So we are freighteng through the rock piles at about 20 ft a gallon and we crest the top finally. I'm glad cuzz it's getting late as hell. I look up this Lions back type ridge and Paul is sitting there. He's running around his jeep. I'm cringing at the thought of having to go up this loose as hell shale rock rim in the first place. And theres already someone hanging up there. Oh boy!!! So Steve comes back and they join winches and get him off the rim. Hahahaha! Its funny as hell!! While this is happening all the zebra boy's are running down the valleys looking for a way out. All of the sudden this huge huey hilocoptor comes flying by at eye level. It looks like a ww2 rig too! They wave, we wave and they proceed to do all kinds of wierd shit. Land, take off, zip by. sheesh! I'm thinking these guys are nuts. I'm sure they're thinking the same about us though so there ya go. Again!
════
* **INSTRUCTION A**: Could you set down the off-road trip account from "So we are freighteng" up to and including "ya go. Again!", matching it word for word?
* **INSTRUCTION B**: In the off-road trip account, which actions does the helicopter crew perform after the waving?
════
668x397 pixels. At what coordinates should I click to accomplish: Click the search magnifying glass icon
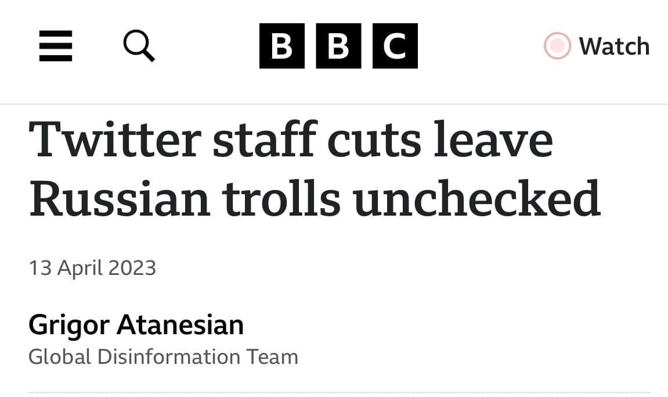pos(139,45)
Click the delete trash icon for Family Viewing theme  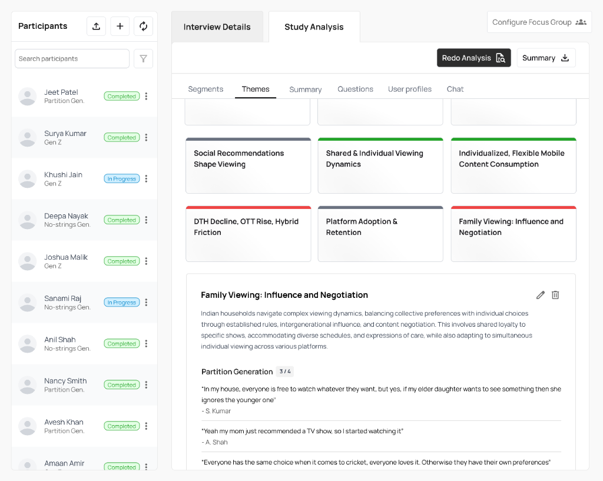pos(555,295)
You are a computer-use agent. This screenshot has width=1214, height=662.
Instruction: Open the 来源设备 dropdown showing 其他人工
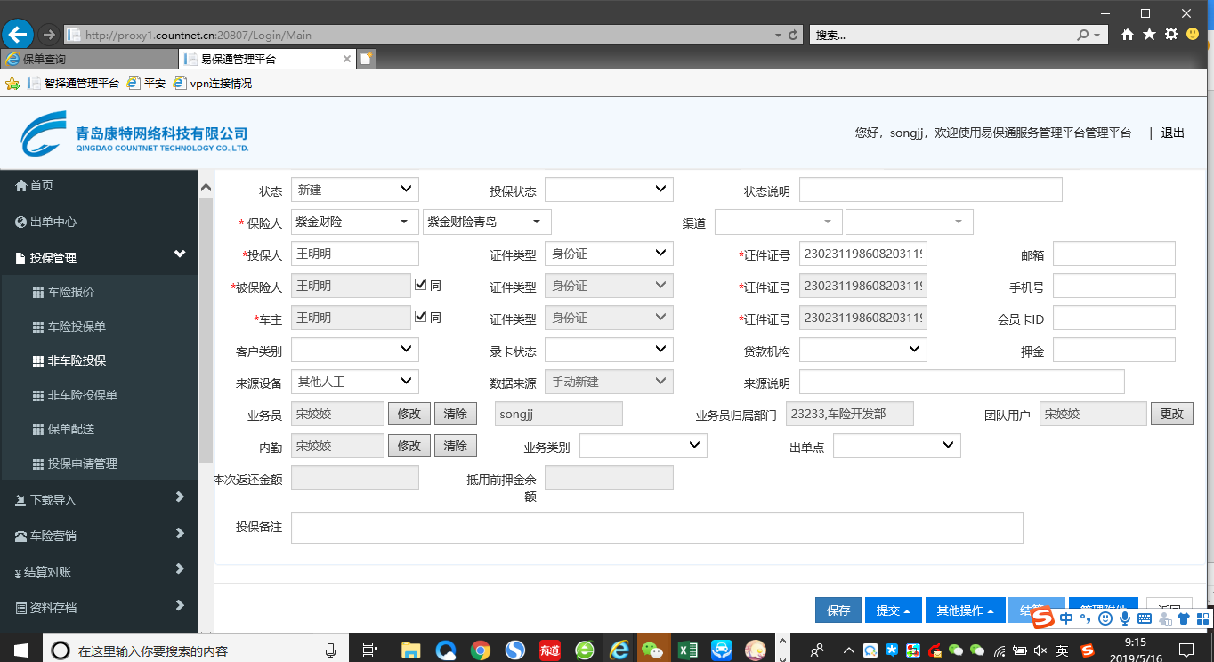point(354,382)
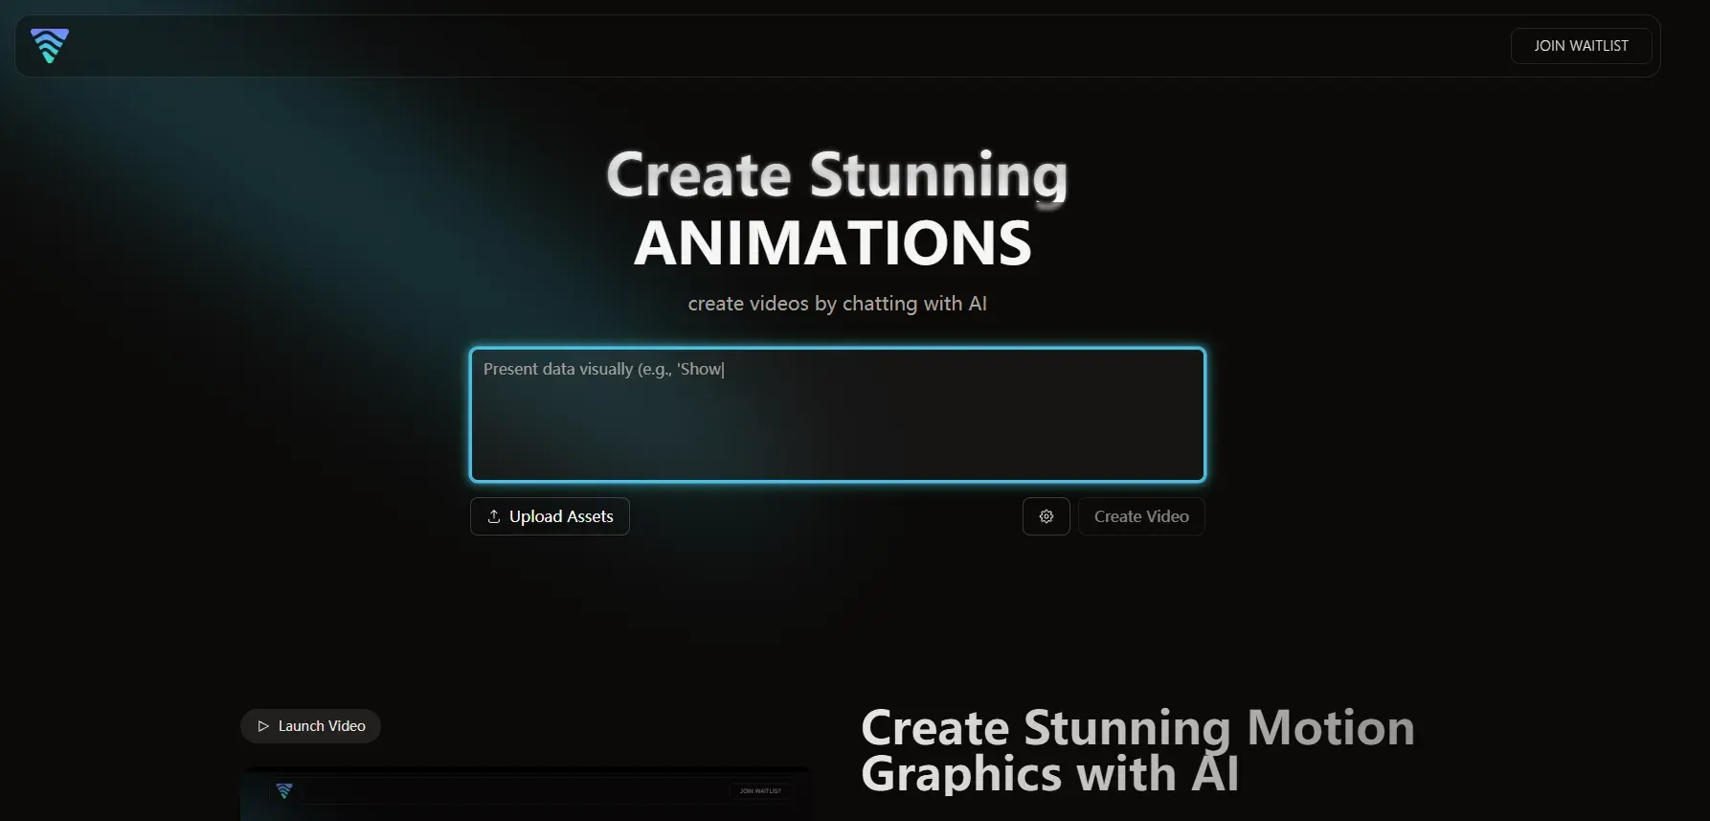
════
* **EXERCISE OUTPUT A**:
So we are freighteng through the rock piles at about 20 ft a gallon and we crest the top finally. I'm glad cuzz it's getting late as hell. I look up this Lions back type ridge and Paul is sitting there. He's running around his jeep. I'm cringing at the thought of having to go up this loose as hell shale rock rim in the first place. And theres already someone hanging up there. Oh boy!!! So Steve comes back and they join winches and get him off the rim. Hahahaha! Its funny as hell!! While this is happening all the zebra boy's are running down the valleys looking for a way out. All of the sudden this huge huey hilocoptor comes flying by at eye level. It looks like a ww2 rig too! They wave, we wave and they proceed to do all kinds of wierd shit. Land, take off, zip by. sheesh! I'm thinking these guys are nuts. I'm sure they're thinking the same about us though so there ya go. Again!

* **EXERCISE OUTPUT B**:
- Land
- Take off
- Zip by